OBIEE restart of system components using WLST

By |2019-10-29T09:20:18-06:00October 28th, 2019|Technology, Oracle, Business Intelligence, Administration, OBIEE|

Introduction

OBIEE, which stands for Oracle Business Intelligence Enterprise Edition, is the Oracle solution for business intelligence analytics. The platform encompasses a wide range of tools with various uses and purposes. If you want to know more about OBIEE, the Oracle site provides a good high level overview of its capabilities. This blog post will tackle scripting of one of the common OBIEE administration tasks: restart of OBIEE system components.

Customer Issue

The customers’ ETL process extracts most of the data the users are interested in once a day. In addition to the main process, some of the data needs to be refreshed during regular work hours.

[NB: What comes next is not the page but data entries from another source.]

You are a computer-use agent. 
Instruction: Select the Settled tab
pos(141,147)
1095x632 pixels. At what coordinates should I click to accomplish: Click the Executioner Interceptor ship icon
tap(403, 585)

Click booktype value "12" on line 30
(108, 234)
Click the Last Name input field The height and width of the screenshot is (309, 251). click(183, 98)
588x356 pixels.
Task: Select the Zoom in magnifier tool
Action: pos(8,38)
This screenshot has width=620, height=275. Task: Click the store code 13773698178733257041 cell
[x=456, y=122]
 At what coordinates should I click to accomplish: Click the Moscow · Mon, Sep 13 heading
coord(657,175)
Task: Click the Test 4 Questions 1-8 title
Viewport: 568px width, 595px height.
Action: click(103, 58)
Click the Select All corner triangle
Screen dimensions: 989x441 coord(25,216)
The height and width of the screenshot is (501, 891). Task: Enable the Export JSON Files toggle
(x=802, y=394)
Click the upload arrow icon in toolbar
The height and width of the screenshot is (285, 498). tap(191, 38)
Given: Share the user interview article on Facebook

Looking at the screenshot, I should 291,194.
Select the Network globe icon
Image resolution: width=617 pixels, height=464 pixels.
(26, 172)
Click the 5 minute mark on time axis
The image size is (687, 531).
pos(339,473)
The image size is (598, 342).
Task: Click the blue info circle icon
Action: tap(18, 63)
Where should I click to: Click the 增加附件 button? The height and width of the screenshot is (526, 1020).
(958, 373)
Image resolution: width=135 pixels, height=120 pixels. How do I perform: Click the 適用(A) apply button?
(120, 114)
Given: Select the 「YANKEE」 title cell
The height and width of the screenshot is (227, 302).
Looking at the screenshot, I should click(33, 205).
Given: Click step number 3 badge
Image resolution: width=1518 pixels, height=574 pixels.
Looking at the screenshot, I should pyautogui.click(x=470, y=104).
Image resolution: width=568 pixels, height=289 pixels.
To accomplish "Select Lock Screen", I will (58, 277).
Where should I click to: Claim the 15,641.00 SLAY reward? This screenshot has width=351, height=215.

To have the data consistent until the smaller loads are done, the client uses two separate physical schemas for reporting. While the process is updating one schema, the users are getting the data from the other one, which was last updated during the bigger load run the previous night. The ETL process “switches” schemas at the end of the smaller load so the users get new data, the schema the reports are pointing to is determined by an RPD (Oracle BI Repository, a file that stores the BI server metadata) variable. The users reported that the dynamic session variables weren’t always refreshing properly, which led to reports having old data.

Sometimes the variable wouldn’t refresh until the components were restarted so the reports that use them were still displaying old data. This would usually happen a couple of days after the last restart, so the suggested workaround (that would also be a part of routine maintenance to keep everything running as smoothly as possible) included periodic restarts of OBIEE components.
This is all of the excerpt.